Work item A: In the dating advice post, what is the title of Lori Gottlieb's new book?
Work item B: Reproduce the stretch of the dating advice post from "I got some tips" through "has to compromise.".

Thursday, 26 August 2010

Dating Advice: 7 Mistakes

I got some tips from a review on Lori Gottlieb’s new book, Marry Him: The Case for Settling for Mr. Good Enough and I’ll like to share same with you.

The same unrealistic expectations we have about dating, about courtship, we have about marriage, too. Married people have said that this book makes them appreciate their husbands more. Here’s what a number of single women do that we might want to reconsider:

1. Compromise.
Write down all the reasons a guy would not want to date you. You’d be surprised that what you think of as endearing and cool may be annoying to someone else. According to Gottlieb, he would love you so much that he would overlook those things. And you need to overlook things in him. Everybody has to compromise.

2. Limitless Options.
You walk into a store and you know you want a bag and it has to go with these shoes and it has to be this colour, and you’d like it to be affordable. You find something great, but you wonder if there’s something better out there, so you keep searching. In the end, after three more weeks of searching for the perfect bag; was it so much better than the one you could have bought originally? Whether it’s with men or bags, if you just think you have unlimited options for the rest of your life, of course you’ll keep looking.

3. Judgmental.

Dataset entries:
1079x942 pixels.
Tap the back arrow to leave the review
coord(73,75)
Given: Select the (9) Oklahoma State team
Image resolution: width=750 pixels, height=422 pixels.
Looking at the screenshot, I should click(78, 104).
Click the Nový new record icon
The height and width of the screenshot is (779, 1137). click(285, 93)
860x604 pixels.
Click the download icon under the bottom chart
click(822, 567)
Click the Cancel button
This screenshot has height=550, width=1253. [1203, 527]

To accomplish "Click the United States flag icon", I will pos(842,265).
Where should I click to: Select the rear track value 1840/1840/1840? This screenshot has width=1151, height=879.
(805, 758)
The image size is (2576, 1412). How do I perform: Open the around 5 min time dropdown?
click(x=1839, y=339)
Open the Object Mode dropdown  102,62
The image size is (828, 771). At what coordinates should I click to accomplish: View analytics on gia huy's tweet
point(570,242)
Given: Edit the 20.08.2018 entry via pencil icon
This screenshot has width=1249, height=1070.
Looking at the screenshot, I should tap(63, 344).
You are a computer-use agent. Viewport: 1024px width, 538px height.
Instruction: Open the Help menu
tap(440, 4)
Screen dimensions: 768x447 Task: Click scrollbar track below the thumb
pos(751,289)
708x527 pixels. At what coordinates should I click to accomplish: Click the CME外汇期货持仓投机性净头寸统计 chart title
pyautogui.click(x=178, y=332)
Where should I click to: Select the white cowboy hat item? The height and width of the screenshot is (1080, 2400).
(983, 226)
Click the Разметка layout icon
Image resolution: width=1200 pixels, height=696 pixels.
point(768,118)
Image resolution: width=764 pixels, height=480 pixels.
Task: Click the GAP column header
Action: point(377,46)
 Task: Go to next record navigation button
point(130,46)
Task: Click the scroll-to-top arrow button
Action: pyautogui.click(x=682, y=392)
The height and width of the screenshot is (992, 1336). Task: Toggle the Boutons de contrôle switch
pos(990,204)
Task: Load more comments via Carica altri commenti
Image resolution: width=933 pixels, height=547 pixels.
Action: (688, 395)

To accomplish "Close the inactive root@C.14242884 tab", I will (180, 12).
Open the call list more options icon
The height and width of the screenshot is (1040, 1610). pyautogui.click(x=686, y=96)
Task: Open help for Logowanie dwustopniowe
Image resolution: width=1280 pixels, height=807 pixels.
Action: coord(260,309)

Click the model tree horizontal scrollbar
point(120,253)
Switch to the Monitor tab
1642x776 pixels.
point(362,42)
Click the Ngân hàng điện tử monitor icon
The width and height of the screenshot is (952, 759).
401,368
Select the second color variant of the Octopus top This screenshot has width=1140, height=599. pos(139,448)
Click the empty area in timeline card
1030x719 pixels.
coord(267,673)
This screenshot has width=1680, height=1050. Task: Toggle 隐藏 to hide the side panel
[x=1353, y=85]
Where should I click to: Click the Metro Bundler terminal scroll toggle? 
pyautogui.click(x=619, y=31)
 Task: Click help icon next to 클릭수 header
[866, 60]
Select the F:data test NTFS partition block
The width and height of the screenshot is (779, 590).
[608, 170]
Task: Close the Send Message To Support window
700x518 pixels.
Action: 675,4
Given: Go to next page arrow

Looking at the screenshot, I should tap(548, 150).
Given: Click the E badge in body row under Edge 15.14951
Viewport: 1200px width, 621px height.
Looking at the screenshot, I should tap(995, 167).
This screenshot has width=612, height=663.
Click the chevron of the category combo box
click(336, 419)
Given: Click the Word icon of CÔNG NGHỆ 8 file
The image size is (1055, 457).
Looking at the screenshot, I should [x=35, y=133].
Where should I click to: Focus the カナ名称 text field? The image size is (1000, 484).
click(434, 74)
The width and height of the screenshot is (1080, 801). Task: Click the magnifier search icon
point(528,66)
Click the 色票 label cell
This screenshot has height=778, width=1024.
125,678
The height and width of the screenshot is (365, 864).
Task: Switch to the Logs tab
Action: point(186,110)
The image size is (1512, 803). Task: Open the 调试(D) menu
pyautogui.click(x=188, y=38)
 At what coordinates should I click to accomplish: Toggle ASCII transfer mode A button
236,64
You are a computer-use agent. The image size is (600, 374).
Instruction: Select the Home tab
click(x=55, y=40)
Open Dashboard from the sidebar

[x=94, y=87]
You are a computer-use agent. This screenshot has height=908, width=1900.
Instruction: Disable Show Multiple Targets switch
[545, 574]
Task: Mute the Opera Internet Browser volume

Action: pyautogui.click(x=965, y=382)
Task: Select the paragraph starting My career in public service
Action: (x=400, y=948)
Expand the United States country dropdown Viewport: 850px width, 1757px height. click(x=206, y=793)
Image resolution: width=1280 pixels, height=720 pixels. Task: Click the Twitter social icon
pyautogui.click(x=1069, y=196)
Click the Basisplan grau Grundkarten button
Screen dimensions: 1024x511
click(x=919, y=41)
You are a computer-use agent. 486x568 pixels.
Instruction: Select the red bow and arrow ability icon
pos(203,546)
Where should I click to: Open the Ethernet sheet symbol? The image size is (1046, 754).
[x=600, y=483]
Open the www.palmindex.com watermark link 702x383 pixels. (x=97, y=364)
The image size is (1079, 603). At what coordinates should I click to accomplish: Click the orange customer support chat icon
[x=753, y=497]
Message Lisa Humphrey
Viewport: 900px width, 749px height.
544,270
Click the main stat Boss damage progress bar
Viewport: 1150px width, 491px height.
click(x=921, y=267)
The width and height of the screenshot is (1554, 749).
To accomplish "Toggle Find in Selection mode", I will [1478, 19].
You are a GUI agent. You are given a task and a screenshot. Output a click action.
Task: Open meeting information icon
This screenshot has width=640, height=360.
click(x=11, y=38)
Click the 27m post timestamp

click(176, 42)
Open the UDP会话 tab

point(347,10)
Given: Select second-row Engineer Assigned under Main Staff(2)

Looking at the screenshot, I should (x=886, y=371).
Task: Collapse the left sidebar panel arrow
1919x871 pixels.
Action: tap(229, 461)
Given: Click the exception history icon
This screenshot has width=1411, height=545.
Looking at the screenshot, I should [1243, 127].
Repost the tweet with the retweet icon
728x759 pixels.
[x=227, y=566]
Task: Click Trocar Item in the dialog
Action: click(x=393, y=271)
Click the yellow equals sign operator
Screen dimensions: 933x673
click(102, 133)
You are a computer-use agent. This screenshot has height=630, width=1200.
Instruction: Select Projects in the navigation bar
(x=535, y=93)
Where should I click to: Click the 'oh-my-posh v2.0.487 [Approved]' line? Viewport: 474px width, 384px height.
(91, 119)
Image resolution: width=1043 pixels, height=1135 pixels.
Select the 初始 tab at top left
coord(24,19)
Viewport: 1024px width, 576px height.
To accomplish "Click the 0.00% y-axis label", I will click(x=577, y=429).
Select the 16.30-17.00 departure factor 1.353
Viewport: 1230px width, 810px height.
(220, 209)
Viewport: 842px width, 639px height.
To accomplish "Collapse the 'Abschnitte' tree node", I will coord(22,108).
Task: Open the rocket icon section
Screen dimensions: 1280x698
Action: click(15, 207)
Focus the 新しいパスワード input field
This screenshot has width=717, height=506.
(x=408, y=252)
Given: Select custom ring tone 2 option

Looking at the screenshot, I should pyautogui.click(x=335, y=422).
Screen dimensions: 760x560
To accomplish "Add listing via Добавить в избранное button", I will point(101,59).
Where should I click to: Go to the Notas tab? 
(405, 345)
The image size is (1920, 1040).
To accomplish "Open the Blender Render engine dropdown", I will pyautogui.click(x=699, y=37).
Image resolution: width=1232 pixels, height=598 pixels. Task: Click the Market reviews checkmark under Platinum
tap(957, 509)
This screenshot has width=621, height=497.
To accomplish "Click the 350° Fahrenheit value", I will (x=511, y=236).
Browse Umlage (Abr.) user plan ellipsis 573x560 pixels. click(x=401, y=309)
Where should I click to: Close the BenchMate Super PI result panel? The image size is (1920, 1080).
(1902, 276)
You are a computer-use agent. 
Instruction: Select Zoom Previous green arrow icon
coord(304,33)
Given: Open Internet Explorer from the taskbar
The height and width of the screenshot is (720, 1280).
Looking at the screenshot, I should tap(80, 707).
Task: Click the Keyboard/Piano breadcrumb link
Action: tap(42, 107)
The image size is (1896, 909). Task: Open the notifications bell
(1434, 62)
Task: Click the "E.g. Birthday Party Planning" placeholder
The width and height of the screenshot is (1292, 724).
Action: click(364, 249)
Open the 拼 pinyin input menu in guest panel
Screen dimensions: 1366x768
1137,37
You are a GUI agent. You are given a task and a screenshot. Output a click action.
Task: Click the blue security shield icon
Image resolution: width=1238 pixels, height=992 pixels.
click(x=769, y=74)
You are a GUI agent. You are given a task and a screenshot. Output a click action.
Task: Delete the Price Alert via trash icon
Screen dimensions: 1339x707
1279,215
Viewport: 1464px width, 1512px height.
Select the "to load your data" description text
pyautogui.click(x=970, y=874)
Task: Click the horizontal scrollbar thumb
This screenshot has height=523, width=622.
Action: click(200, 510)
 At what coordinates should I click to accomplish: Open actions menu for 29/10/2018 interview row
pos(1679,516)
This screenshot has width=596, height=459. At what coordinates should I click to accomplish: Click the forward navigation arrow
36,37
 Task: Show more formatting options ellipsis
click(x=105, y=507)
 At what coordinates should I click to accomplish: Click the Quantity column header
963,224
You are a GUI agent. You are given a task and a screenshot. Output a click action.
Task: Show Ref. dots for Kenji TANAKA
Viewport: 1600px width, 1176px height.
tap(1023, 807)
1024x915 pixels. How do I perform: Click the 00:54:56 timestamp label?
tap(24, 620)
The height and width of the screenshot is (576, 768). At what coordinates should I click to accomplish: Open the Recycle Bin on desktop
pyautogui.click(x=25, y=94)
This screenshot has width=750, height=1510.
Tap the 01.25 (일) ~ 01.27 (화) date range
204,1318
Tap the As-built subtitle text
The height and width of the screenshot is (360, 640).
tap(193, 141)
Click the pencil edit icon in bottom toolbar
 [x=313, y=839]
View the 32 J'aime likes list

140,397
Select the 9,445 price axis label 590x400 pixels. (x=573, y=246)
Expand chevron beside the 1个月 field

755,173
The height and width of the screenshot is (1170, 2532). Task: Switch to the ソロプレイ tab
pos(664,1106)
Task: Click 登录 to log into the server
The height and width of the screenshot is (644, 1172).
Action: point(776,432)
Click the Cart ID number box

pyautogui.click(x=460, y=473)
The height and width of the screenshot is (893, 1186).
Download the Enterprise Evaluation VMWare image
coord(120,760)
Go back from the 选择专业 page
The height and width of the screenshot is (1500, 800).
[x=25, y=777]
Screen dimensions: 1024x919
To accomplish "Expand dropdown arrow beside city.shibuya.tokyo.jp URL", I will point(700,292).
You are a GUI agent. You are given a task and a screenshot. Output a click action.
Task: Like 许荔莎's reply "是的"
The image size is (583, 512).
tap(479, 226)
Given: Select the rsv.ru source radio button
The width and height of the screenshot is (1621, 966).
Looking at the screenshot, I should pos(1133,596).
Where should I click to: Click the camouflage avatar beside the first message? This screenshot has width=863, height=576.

Problem solution A: Marry Him: The Case for Settling for Mr. Good Enough

Problem solution B:
I got some tips from a review on Lori Gottlieb’s new book, Marry Him: The Case for Settling for Mr. Good Enough and I’ll like to share same with you.

The same unrealistic expectations we have about dating, about courtship, we have about marriage, too. Married people have said that this book makes them appreciate their husbands more. Here’s what a number of single women do that we might want to reconsider:

1. Compromise.
Write down all the reasons a guy would not want to date you. You’d be surprised that what you think of as endearing and cool may be annoying to someone else. According to Gottlieb, he would love you so much that he would overlook those things. And you need to overlook things in him. Everybody has to compromise.